If your clients have workers, this rule affects them.
And if you’re helping them insure those workers—this rule affects you.
In 2024, the U.S. Department of Labor (DOL) introduced a new rule that reshapes how businesses must classify workers as either employees or independent contractors. It’s more than just a legal update—it’s a major shift in how risk and responsibility are defined. And for insurance professionals, it opens the door to smarter conversations about coverage, compliance, and client protection.

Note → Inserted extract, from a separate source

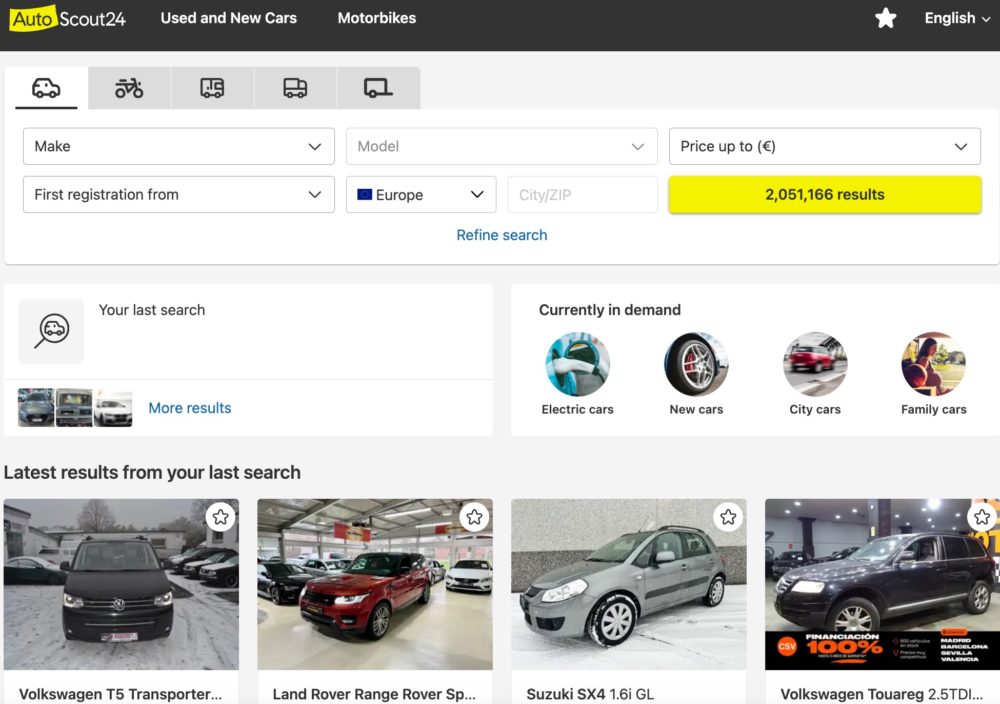Click the favorites star in the header
The image size is (1000, 704).
[885, 18]
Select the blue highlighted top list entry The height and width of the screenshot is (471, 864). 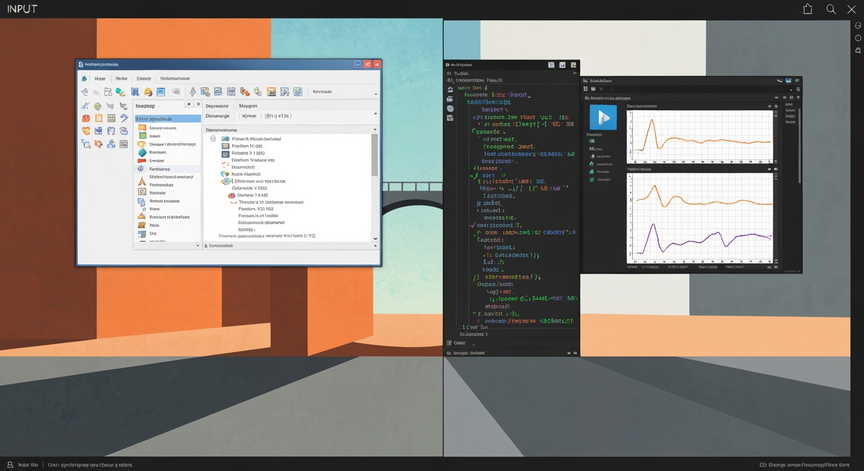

What Changed—and Why It Matters
The DOL’s new Final Rule, effective March 11, 2024, replaces the 2021 rule with a broader six-factor “economic reality” test to determine if someone is truly an independent contractor or, legally, an employee. It’s not about job titles or contracts anymore—it’s about how the work is done.
If a worker is economically dependent on a business, the DOL says that worker should be classified as an employee.

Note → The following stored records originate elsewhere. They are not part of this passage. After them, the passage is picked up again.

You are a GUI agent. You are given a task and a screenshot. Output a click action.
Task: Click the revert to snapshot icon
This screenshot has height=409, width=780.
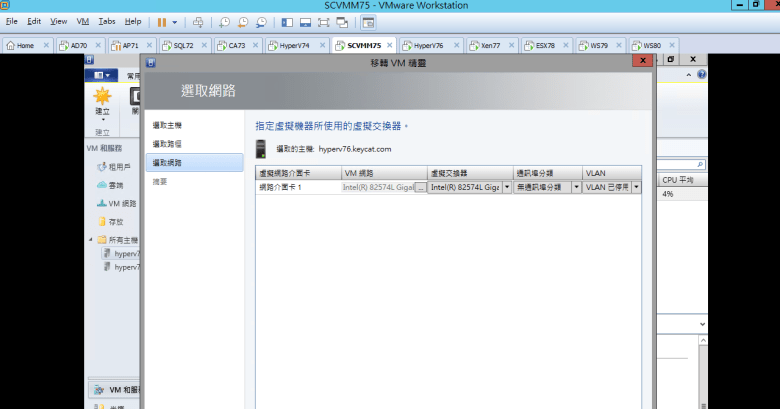click(243, 21)
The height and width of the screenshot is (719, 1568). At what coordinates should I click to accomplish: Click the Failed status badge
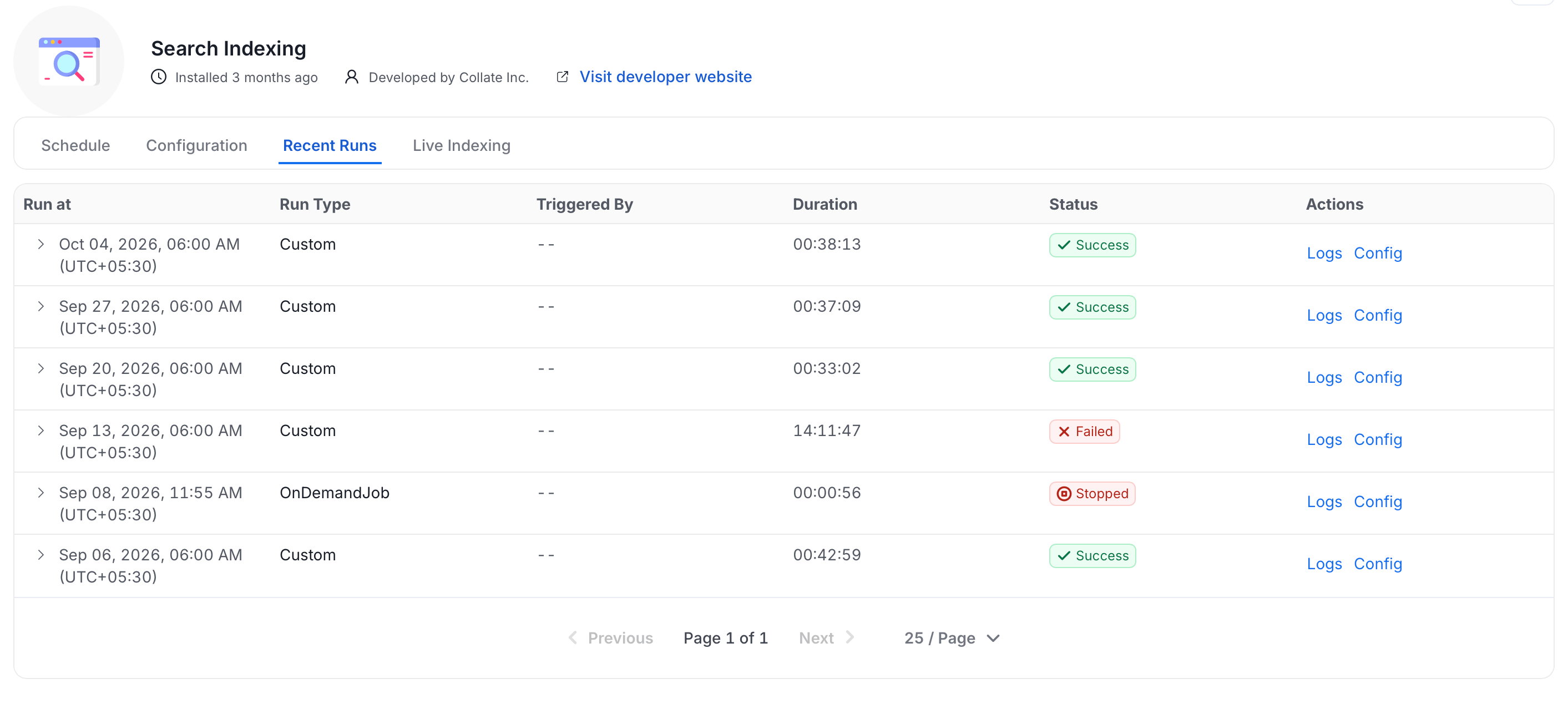pyautogui.click(x=1084, y=431)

The six factors they now consider:
- Can the worker profit or lose based on their own effort?
- Have they invested in their own tools or business infrastructure?
- Is the working relationship long-term or project-based?
- Who controls the work—scheduling, tools, methods?
- Is the work central to the business?
- Does the worker bring specialized skills and initiative?
See the full breakdown from the Department of Labor here
This change means that many businesses may now have workers they think are contractors but are legally employees. That doesn’t just affect payroll—it affects insurance policies.
Why This Rule Should Be Part of Your Client Conversations
If your client has people working for them and they’ve labeled them as independent contractors—especially in industries like:
- Construction
- Home health
- Transportation & delivery
- Retail & service businesses
- Janitorial or maintenance services
…then this rule should raise some flags.
Here’s why: workers who are misclassified may not be covered under Workers’ Comp or Employment Practices Liability Insurance (EPLI). That creates coverage gaps—and when something goes wrong, the client may be on the hook.
As an insurance professional, this rule gives you a powerful tool to dig deeper and ensure your clients are insuring the right people in the right ways.
Turn This Rule Into Better Questions
This isn’t just about knowing the law—it’s about using it to deliver more value to your clients and prospects.
Here are smart questions you can start asking:
- “How are you currently classifying your non-W2 workers?”
- “Do you have 1099s who only work for you, on your schedule, using your tools?”
- “Have you had your worker classifications reviewed since March 2024?”
- “Do you know if those workers are covered under your current policies?”
- “Would it help if we reviewed whether your coverage lines up with how your workforce is actually structured?”
You’re not offering legal advice—you’re flagging potential risk. And that builds trust.
Insurance Lines Most Impacted by the Rule
This rule affects more than just HR—it impacts insurance portfolios. Help your clients protect themselves by assessing how it touches:
- Workers’ Compensation: Misclassified employees may not be covered, creating liability during injuries.
- Employment Practices Liability (EPLI): Could affect claims related to wrongful termination, misclassification, or wage disputes.
- General Liability: May not respond if an injury or claim arises from a worker who should’ve been covered elsewhere.
- Business Owner’s Policy (BOP): Might not fully protect against labor misclassification fallout.
Use the rule to spark discussions that lead to right-sized coverage.
What the Courts Are Saying
Some clients might push back—”We’ve always used 1099s!”
It’s worth noting that the DOL’s authority to enforce this rule was upheld by a federal judge in early 2025, as reported by Reuters. The rule is active and legally binding, even amid ongoing political debate.
The SHRM also notes that the rule will likely increase the number of workers who qualify as employees—especially in service-based industries that rely on freelancers or project-based workers.
The Bottom Line for Insurance Pros
You don’t need to be a labor law expert—you just need to know what to look for.
Use the 2024 DOL rule as a door opener, a value-add, and a risk spotlight. Whether you’re writing Workers’ Comp, BOPs, or EPLI, this rule is your opportunity to help clients rethink how their team is structured—and how they’re covered.
When you show up with timely insight like this, you become more than just a provider—you become a trusted partner.